**PROBLEM REQUIREMENTS:** Every line containing the word "link" must be pulled from the records.

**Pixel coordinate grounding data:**
------------

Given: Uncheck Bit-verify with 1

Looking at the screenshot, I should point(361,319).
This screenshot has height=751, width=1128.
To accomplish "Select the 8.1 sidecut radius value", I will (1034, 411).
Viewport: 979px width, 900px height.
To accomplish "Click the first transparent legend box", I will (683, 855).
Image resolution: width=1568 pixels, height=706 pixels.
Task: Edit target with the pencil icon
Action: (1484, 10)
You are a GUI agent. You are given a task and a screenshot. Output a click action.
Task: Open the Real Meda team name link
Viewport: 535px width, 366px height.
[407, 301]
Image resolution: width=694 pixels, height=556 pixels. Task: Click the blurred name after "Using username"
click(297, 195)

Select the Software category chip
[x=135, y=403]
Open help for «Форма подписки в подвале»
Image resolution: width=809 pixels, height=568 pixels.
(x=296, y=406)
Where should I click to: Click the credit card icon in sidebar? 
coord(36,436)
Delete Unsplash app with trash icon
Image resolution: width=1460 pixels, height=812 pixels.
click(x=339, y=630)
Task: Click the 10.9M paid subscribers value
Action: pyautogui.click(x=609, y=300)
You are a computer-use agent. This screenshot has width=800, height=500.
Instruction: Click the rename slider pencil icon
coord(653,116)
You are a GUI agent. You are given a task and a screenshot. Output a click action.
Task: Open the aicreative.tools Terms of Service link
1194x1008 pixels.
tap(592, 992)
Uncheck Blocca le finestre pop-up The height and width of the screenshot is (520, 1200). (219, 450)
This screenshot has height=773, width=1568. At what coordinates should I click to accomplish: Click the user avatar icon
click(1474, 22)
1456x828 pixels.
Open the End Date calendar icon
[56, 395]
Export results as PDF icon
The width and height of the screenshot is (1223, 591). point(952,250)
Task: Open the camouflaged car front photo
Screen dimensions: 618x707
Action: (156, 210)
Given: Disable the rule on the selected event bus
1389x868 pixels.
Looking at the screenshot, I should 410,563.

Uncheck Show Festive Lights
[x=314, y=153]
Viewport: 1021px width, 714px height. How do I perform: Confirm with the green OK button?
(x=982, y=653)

------------

**RESULT FOR THIS EXERCISE:**
Task: Open the Real Meda team name link
Task: Open the aicreative.tools Terms of Service link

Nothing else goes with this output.